X-Message-Number: 25531
From: "John de Rivaz" <>
References: <>
Subject: Re: AI and the Singularity
Date: Thu, 13 Jan 2005 12:17:48 -0000

If  highly-specific 'AI' is possible, why can't it be networked to produce a
much better " general AI"?

One possible analogy against this proposition may be the failure of the
hospital system. It is supposed to gather together many specialist experts
to deliver the results of laboratories around the world to the patients. The
system's shortcoming isn't just a matter of safety testing and regulation.
There has recently been an exchange of email on
http://groups.yahoo.com/group/LongevityReport
which indicates how specialist knowledge of the successful treatment of
strokes varies around the world, even between developed countries.
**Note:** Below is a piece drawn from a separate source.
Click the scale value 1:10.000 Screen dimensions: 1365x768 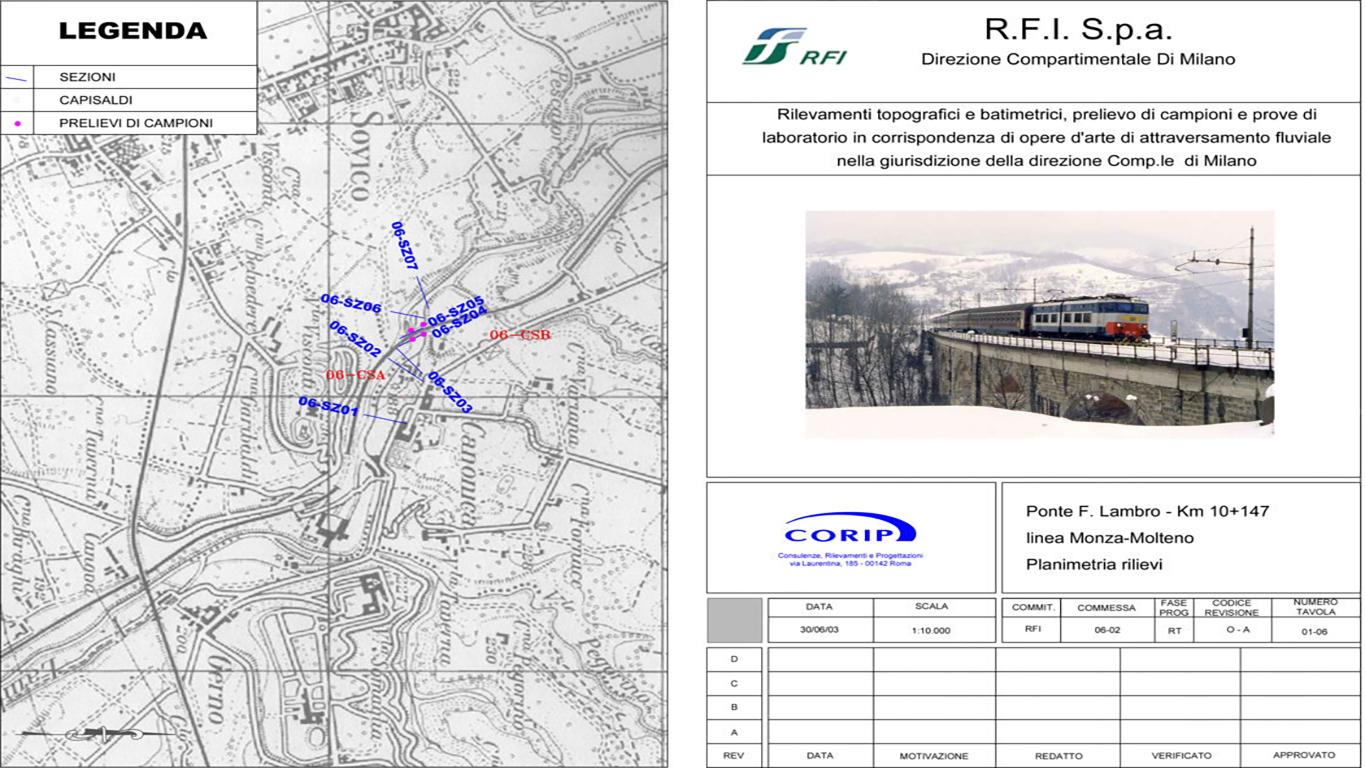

The
problem doesn't seem to be whether the knowledge is available or not, but
whether it is accepted.

It appears that if you get a stroke and are admitted quickly to certain US
hospitals it can be a curable condition. Their staff know that they should
examine and treat such patients with urgency. Anywhere else (even Canada)
and permanent disability or death is the only result. It is also not just a
matter of resources -- in the UK the employees of the National Health
Service do know they have to treat certain heart conditions with urgency.
The agency has even installed suitable equipment in their ambulances and
trained paramedics in its use. Although this must have cost very large sums
of money, the money saved from long term care of permanently disabled heart
patients must have greatly outweighed this cost.

But all this could be a false analogy as the so called "specialists" in
hospitals are really specialised general AI units - not quite the same as a
single speciality AI unit.

Such a unit could be made to be capable of evaluating information as
information on its own merits, and would *not* evaluate it on the basis of
its source (eg *not* disregard it because it is from another country or
formulated by someone of a different religion or whatever.) The main reason
people disregard information from unknown sources or sources considered to
be dubious is lack of time and resources. In his book "Strange Brains and
Genius"
http://www.amazon.com/exec/obidos/ISBN=0306457849/longevitybooksA/
Dr Pickover showed how many of the geniuses who have shaped the
world we live in had lots of very silly ideas as well as their brilliant
ones. Accepting any of these, on the basis of the identity of their
originator, without careful consideration is equally unproductive.
Disregarding information purely for the sole reason is that originator is of
the wrong country or whatever, it is plain stupidity. That is a fault
arising from the generalisation of the intelligence. The best specialist AI
units should have enough resources to analyse anything and reject or accept
it entirely on its merits.

-- 
Sincerely, John de Rivaz:  http://John.deRivaz.com for websites including
Cryonics Europe, Longevity Report, The Venturists, Porthtowan, Alec Harley
Reeves - inventor, Arthur Bowker - potter, de Rivaz genealogy,  Nomad .. and
more

> Subject: AI and the Singularity
> From: <>
>
> Many people fantasize thusly:
>
> 1. General AI is a laudable goal whose attainment will herald the
> arrival of the singularity (or something of similarly grand nature);
>
<del>
> The significant engineering breakthroughs to occur in the future
> will be done not by GAI, but by highly-specific 'AI'.